Work order
Copy out all of the data that follows, exactly as it appears.

(Pixel coordinate grounding data)
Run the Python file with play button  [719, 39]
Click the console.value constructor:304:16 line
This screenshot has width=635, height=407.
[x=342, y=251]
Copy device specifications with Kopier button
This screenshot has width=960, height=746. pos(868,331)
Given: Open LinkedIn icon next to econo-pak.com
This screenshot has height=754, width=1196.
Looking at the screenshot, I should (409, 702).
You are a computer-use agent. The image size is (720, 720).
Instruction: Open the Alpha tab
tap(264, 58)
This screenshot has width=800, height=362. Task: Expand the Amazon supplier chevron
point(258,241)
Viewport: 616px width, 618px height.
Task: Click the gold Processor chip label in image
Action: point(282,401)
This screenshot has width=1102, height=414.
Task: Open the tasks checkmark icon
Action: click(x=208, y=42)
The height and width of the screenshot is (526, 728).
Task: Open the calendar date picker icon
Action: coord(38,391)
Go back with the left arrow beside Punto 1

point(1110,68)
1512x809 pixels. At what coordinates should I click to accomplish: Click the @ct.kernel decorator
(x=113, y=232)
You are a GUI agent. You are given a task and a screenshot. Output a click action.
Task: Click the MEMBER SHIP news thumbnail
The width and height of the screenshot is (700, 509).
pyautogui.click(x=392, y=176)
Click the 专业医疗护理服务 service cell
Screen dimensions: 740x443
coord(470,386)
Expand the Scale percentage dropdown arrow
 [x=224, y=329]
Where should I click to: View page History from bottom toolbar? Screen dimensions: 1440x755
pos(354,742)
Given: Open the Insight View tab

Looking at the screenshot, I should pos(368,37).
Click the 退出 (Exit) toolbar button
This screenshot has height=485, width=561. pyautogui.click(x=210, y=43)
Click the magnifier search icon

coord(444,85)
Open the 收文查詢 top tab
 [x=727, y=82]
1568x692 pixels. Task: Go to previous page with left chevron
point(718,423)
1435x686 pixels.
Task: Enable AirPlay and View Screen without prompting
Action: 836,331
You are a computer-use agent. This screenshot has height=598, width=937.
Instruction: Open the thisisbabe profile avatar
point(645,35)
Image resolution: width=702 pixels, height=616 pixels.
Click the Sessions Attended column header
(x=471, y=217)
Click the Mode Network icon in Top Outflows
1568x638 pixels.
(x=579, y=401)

Your solution
Run the Python file with play button  [719, 39]
Click the console.value constructor:304:16 line
This screenshot has width=635, height=407.
[x=342, y=251]
Copy device specifications with Kopier button
This screenshot has width=960, height=746. pos(868,331)
Given: Open LinkedIn icon next to econo-pak.com
This screenshot has height=754, width=1196.
Looking at the screenshot, I should (409, 702).
You are a computer-use agent. The image size is (720, 720).
Instruction: Open the Alpha tab
tap(264, 58)
This screenshot has width=800, height=362. Task: Expand the Amazon supplier chevron
point(258,241)
Viewport: 616px width, 618px height.
Task: Click the gold Processor chip label in image
Action: point(282,401)
This screenshot has width=1102, height=414.
Task: Open the tasks checkmark icon
Action: click(x=208, y=42)
The height and width of the screenshot is (526, 728).
Task: Open the calendar date picker icon
Action: coord(38,391)
Go back with the left arrow beside Punto 1

point(1110,68)
1512x809 pixels. At what coordinates should I click to accomplish: Click the @ct.kernel decorator
(x=113, y=232)
You are a GUI agent. You are given a task and a screenshot. Output a click action.
Task: Click the MEMBER SHIP news thumbnail
The width and height of the screenshot is (700, 509).
pyautogui.click(x=392, y=176)
Click the 专业医疗护理服务 service cell
Screen dimensions: 740x443
coord(470,386)
Expand the Scale percentage dropdown arrow
 [x=224, y=329]
Where should I click to: View page History from bottom toolbar? Screen dimensions: 1440x755
pos(354,742)
Given: Open the Insight View tab

Looking at the screenshot, I should pos(368,37).
Click the 退出 (Exit) toolbar button
This screenshot has height=485, width=561. pyautogui.click(x=210, y=43)
Click the magnifier search icon

coord(444,85)
Open the 收文查詢 top tab
 [x=727, y=82]
1568x692 pixels. Task: Go to previous page with left chevron
point(718,423)
1435x686 pixels.
Task: Enable AirPlay and View Screen without prompting
Action: 836,331
You are a computer-use agent. This screenshot has height=598, width=937.
Instruction: Open the thisisbabe profile avatar
point(645,35)
Image resolution: width=702 pixels, height=616 pixels.
Click the Sessions Attended column header
(x=471, y=217)
Click the Mode Network icon in Top Outflows
1568x638 pixels.
(x=579, y=401)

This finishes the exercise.